Steve Sommer, CMO of Splunk, and Sanjay Mehta, senior director of product marketing, stopped by to introduce me to the improvements and enhancements that Splunk 4.2 is offering. As usual, the company is taking a different approach to gathering data, analyzing that data and then teasing out operational intelligence. Splunk's approach is both clever and interesting.
Splunk 4.2 new features include:
- Real-time alerting. Provides immediate notification and response for events, patterns, incidents and attacks as they occur.
- Universal Forwarder. New dedicated lightweight forwarder delivers secure, distributed, real-time data collection from thousands of endpoints with a significantly reduced footprint.
- Easier and faster. New ways to visualize data, quick start guides for new users, integrated workflows for common tasks and up to 10 times faster search experience in large-scale distributed deployments.
- Easier management of Splunk. New centralized deployment monitoring and license management facilitate the management of multiple Splunk instances from a single location.

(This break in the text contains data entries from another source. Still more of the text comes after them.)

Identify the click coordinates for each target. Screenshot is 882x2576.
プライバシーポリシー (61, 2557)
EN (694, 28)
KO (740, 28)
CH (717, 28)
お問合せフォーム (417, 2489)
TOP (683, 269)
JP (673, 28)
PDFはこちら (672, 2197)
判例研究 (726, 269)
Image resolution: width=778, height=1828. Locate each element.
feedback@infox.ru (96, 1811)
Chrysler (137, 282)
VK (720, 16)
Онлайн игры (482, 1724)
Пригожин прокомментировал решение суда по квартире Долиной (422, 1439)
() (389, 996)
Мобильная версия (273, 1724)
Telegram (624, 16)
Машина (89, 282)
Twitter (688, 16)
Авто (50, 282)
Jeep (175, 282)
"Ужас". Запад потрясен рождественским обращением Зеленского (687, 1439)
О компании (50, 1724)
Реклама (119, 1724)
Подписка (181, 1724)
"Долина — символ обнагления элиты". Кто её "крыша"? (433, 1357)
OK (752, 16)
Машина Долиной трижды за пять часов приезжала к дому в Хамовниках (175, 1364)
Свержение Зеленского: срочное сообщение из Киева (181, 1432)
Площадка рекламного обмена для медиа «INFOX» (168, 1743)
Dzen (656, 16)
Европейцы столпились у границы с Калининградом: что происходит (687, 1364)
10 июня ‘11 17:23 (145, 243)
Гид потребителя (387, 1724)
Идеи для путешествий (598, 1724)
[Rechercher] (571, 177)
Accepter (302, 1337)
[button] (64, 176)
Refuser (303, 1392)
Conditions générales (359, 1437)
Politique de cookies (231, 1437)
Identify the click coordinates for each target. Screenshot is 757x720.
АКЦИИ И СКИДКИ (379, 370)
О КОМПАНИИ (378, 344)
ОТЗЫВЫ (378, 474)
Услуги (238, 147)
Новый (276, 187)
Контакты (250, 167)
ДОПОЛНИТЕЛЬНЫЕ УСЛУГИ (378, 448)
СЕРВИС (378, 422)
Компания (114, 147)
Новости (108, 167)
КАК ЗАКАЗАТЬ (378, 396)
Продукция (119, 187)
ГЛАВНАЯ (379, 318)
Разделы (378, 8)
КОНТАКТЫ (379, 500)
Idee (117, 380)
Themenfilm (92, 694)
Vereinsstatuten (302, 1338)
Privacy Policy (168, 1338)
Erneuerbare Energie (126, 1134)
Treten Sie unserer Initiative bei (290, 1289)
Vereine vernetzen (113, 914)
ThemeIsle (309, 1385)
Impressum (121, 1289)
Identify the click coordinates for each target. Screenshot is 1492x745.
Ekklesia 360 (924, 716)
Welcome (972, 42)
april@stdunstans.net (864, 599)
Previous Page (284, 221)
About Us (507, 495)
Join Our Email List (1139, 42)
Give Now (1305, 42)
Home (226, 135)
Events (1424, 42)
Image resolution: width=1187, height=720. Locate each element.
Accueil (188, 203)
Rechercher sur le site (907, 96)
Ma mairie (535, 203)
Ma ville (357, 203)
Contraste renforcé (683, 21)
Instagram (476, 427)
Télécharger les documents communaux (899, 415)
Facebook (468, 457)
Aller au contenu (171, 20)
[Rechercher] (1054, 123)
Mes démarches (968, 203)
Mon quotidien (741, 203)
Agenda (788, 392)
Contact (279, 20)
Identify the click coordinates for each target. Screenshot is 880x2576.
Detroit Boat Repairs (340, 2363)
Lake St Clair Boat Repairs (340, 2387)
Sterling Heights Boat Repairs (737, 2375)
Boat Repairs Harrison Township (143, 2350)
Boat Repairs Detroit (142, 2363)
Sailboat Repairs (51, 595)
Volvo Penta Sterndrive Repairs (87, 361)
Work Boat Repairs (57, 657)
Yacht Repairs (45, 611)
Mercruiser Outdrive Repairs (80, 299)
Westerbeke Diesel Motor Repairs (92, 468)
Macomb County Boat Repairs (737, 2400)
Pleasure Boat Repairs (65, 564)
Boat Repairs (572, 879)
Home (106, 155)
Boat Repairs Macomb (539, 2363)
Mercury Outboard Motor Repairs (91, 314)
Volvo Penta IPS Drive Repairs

It is increasingly difficult to know what's going on in a complex, multi-tier, distributed computing environment both with enough detail to discover problems and quickly enough to prevent those problems. Splunk is a supplier that has approached that problem from a different direction with positive results. Their approach is to use Google-like searching technology to make sense of application, applicaiton framework database engine, operating system and virtualization tool logs.
Over time, the company has offered clever tools to manage systems, virtual systems and cloud-based systems. It would be worth your time to visit their site and view their demonstration videos.